J-P, à la fin de ton concert, tu as fait une sorte d’anaphore commençant par « Vive… » suivi de nombreuses causes saluables. Tu m’as fait penser à De Gaulle et son célèbre discours « Vive Le Québec Libre » (rires). Est-ce un clin d’oeil ?

J-P : Non, pas du tout ! (Rires) Mais pour être honnête avec toi, j’ai mal à mon Québec. Autrefois, je le voyais comme une terre d’accueil, une terre d’ouverture, solidaire. Pour finir, il n’est pas mieux que les États-Unis et d’autres coins d’Europe. Aujourd’hui, le Québec est en proie à des idées identitaires, d’oppression…

Est-ce que les rapports entre le Canada et le Québec se sont apaisés depuis le temps ? 

En fait, la fameux débat « identitaire » Québécois a été récupéré par l’extrême droite du Québec. Autrefois, ce qu’on appelait le Nationalisme Québécois, c’était un mouvement citoyen progressiste à proprement parler, c’étaient des gens de toutes origines ethniques qui souhaitaient faire du Québec une nation capable de s’autodéterminer. Et il n’y a rien de plus anarchique comme manière de fonctionner. Mais avec le contexte socio-culturel de ces dernières années, cette idée de « souveraineté » a été récupéré par des gens de droite, par des nationalistes « identitaires »… Et par la suite, le Canada est devenu le porte-étendard de la diversité. Donc, du coup, quand tu es un indépendantiste et de gauche, tu ne t’y retrouves plus dans ton Québec… Mais le débat est ailleurs, il faut se battre contre la bêtise, contre l’intolérance et contre l’oppression. 

« La France a été le premier pays à nous accueillir et les premiers à nous aider… Et cette aide nous a permis de rayonner dans toute l’Europe…« 

Quand bien même la musique de Get The Shot est amenée à devenir de plus en plus agressive, le message du groupe reste le même…

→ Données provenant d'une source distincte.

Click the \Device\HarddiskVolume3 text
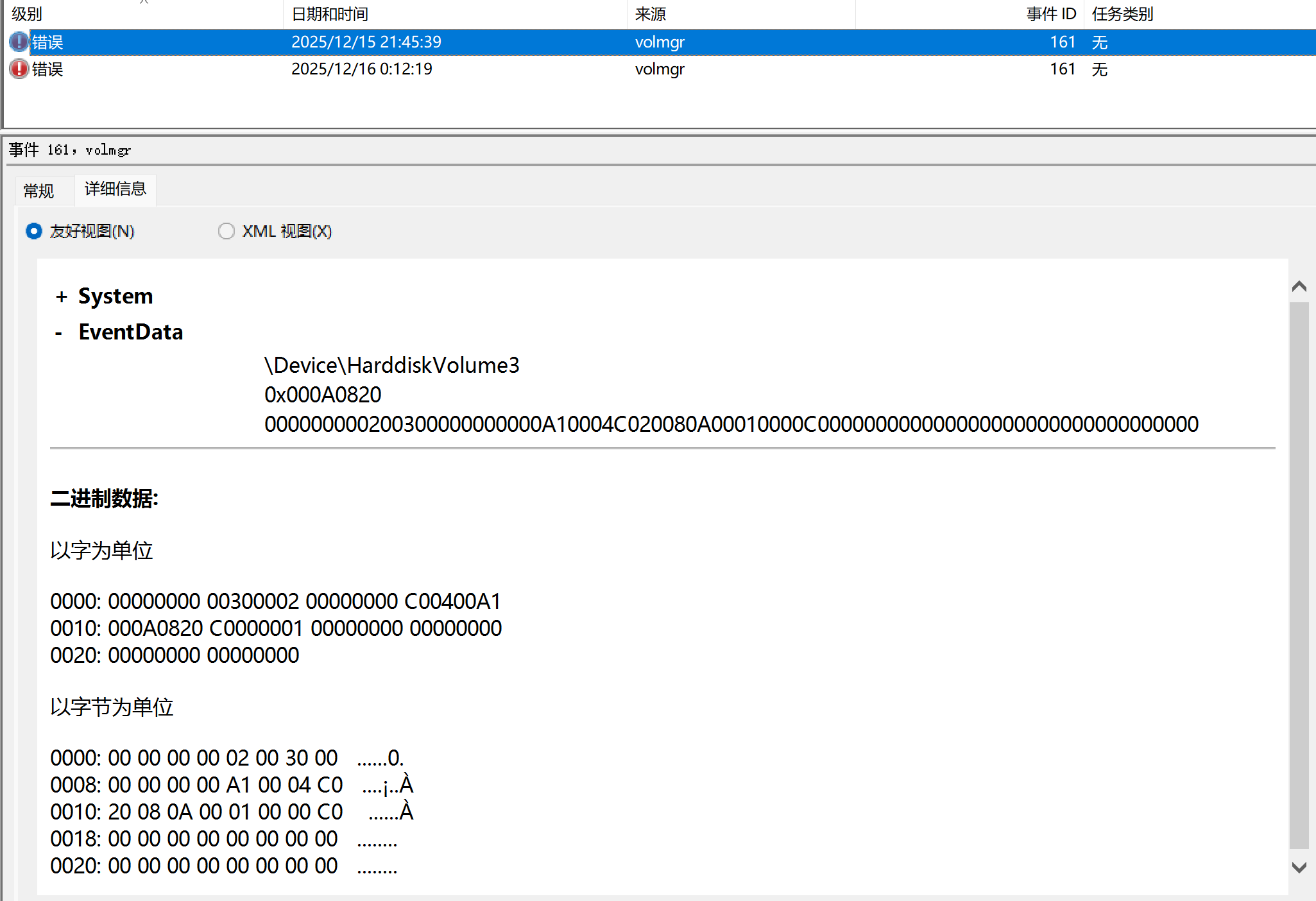The height and width of the screenshot is (901, 1316). pyautogui.click(x=392, y=365)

Notre message n’est pas politique en soi, même si nos fans ont pris l’habitude de dire de nous qu’on était un groupe « politique ». Ce n’est pas le cas, car si tu lis attentivement les paroles de nos chansons – à part « Erase The Scum » ou « Hellbringer » – il n’y a pas beaucoup de messages politiques… Nos paroles sont du genre « existentialistes », elle parle du fait de se sentir ‘étranger’ dans la société actuelle de tous les jours.

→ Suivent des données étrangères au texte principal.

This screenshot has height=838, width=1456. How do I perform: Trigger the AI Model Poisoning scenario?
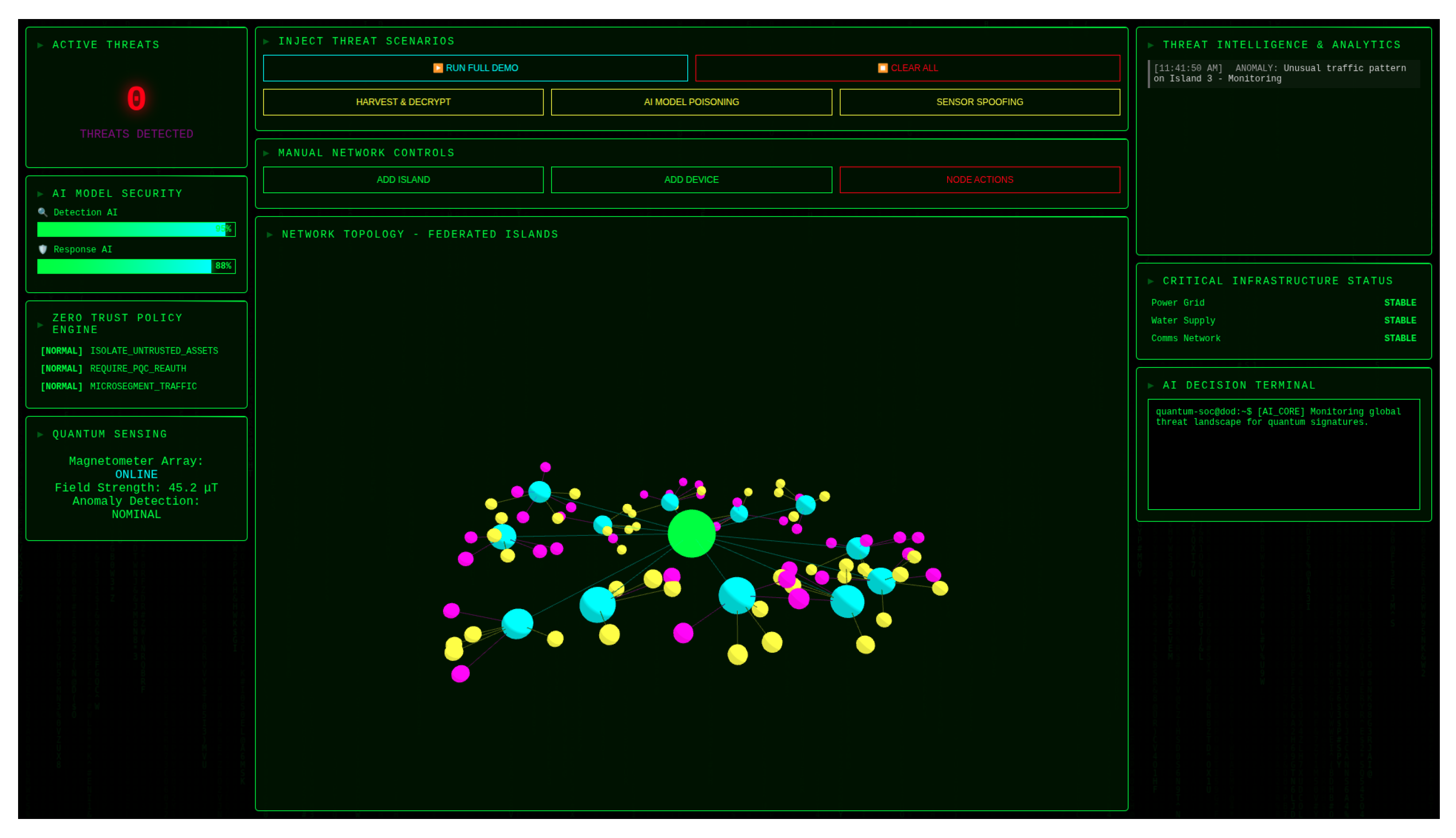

Get The Shot est actuellement à la fin d’une tournée…  Y a-t-il eu des moments importants comme celui du Motocultor au cours de cette tournée ?

Dan : Le Tells Bells a été un moment incroyable, pareil pour le Brutal Assault. Après, le Motocultor reste le Motocultor, je veux dire, la France, c’est notre maison. Il n’y a vraiment rien qui pourra battre la France en termes de loyauté. La France a été le premier pays à nous accueillir et les premiers à nous aider… Et cette aide nous a permis de rayonner dans toute l’Europe… Et tout cela ne serait jamais arrivé si la France et ses fans ne nous avaient pas aidés ! Ce qui peut paraître étrange à première vue, car souvent, la France n’est pas le territoire de prédilection des Américains, alors que nous, c’est vraiment l’inverse. On a hâte de venir en France, on se sent vraiment chez nous… Après, on est très proches sur le plan culturel. 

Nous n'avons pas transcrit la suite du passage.